Coursera Johns Hopkins Data Science Capstone: Word Prediction

transition: rotate author: Eric Dolan date: August 23, 2015

Overview

In this capstone project, a ShinyApp is designed to predict the next word in an incomplete phrase or sentence using the ngram model.
The datasets including blogs, news, and twitter were provided by Swiftkey. 50% of datasets were used for the corpus.
Katz backoff smoothing was applied in the ngram model.

Ngrams were extracted from samll divided subsets of a large corpus to overcome the memory limit using a vectorized code.
The corpus was cleaned by removing special characters, punctuation, numbers etc. The stopwords were kept as they appear to be useful in predicting words. Profanity filtering was also applied.
Ngrams (up to quadrigrams) as well as their counts will be used in the language model.
To predict words fast but accurately in a mobile application, ngrams were extracted from a large corpus but only those with counts larger than thresholds were kept. This strategy siginificatly reduces the size of ngrams with little effects on the accuracy. For instance, 298 Mb quadrigram file obtained from 50% datasets was reduced to 2.5 Mb for the threshold counts of 5.
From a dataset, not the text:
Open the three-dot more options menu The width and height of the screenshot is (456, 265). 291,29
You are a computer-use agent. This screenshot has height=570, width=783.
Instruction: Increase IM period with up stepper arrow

Ngram model under Markov assumption was applied in word prediction. The word \( w_{n} \) predicted is dependent on the last (n-1) words, \( w_{i-(n-1)},,..,w_{i-1} \), or the conditional probability \( P(w_{i}|w_{i-(n-1)},,..,w_{i-1}) \).
Katz backoff model was used in this ShinyApp. Backoff algorithm solves the problem of zero frequency N-grams by looking for a (N-1)-gram if no N-gram exists for the specific word sequence. The App speed was improved by vectorizing the code.
See details of Katz backoff algorithm in the course of Natural Language Processing provided by Corsera and Columbia Uinversity (https://class.coursera.org/nlangp-001/lecture/53).

left: 50%

Screenshot of ShinyApp alt text

Prediction Panel
- Predict the next word by entering an incomplete phrase/sentence.
- Select bigram, trigram, or quadrigram for prediction.
- Adjust the low-level discount parameter in Katz backoff model.
- Other possible words are also shown in a histogram.